> [WORK REQUEST]: In the entries below, find the line with "VisitBrabant Travel Trade (97, 2364)" and print exactly every line from there up to and including the line with "Elegant Themes (85, 2565)", with no other lines.

[Data extracted from a collection]
=== Section Start ===
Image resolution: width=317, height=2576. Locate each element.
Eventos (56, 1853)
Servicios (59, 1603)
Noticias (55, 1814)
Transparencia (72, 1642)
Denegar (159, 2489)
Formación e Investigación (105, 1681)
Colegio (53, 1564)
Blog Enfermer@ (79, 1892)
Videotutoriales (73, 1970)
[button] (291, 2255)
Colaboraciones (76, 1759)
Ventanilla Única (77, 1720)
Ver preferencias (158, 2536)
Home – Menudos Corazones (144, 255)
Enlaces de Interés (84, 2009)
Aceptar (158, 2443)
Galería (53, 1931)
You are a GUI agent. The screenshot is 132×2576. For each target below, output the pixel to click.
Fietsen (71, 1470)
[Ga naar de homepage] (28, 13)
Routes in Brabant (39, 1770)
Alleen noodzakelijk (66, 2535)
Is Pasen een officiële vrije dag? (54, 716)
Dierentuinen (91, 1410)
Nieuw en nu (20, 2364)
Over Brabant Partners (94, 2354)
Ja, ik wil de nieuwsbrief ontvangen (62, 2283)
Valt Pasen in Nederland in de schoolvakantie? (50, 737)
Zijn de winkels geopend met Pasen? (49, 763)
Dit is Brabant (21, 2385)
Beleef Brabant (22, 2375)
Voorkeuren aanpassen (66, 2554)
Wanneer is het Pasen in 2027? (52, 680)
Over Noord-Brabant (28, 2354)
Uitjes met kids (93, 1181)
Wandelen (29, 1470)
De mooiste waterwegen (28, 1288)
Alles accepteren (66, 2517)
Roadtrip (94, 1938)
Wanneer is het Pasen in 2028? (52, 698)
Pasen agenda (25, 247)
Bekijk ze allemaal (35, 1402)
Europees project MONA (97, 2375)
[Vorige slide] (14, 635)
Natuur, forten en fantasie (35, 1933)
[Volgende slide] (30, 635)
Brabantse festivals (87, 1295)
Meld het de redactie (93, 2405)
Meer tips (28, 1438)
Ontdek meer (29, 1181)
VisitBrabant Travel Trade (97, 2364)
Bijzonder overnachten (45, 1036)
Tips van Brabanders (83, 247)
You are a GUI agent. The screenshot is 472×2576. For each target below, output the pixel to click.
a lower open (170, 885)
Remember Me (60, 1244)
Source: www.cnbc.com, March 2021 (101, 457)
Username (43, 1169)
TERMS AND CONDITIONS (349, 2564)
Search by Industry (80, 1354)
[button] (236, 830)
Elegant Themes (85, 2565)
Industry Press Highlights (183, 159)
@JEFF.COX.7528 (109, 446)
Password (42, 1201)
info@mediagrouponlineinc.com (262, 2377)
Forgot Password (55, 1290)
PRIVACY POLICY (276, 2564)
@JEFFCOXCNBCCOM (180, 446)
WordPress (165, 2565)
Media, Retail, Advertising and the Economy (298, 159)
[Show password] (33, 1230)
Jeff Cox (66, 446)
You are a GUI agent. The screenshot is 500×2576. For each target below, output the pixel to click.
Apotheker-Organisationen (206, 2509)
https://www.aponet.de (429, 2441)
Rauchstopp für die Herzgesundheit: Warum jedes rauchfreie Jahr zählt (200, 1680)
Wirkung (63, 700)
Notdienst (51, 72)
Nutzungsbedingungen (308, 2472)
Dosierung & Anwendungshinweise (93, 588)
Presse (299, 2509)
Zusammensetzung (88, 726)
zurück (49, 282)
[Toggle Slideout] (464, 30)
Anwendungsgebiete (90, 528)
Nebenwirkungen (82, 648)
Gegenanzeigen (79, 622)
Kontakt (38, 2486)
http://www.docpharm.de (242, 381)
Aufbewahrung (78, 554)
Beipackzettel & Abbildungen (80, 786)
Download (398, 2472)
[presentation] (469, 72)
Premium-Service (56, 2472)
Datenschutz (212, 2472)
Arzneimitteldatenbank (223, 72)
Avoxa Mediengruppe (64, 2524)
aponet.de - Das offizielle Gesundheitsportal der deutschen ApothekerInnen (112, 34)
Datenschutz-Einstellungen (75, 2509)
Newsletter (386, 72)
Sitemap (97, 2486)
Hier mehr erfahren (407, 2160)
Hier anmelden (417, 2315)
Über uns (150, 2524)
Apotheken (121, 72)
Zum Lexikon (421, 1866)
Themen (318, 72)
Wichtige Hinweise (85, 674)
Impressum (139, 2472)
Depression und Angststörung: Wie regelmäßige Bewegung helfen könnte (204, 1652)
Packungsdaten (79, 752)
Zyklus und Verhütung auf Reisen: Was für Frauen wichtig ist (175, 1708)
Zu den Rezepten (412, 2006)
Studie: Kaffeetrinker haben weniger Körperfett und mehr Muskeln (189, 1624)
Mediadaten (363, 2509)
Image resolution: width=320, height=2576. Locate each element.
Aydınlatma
=== Section End ===
> [RESULT OF THE TASK]:
VisitBrabant Travel Trade (97, 2364)
Bijzonder overnachten (45, 1036)
Tips van Brabanders (83, 247)
You are a GUI agent. The screenshot is 472×2576. For each target below, output the pixel to click.
a lower open (170, 885)
Remember Me (60, 1244)
Source: www.cnbc.com, March 2021 (101, 457)
Username (43, 1169)
TERMS AND CONDITIONS (349, 2564)
Search by Industry (80, 1354)
[button] (236, 830)
Elegant Themes (85, 2565)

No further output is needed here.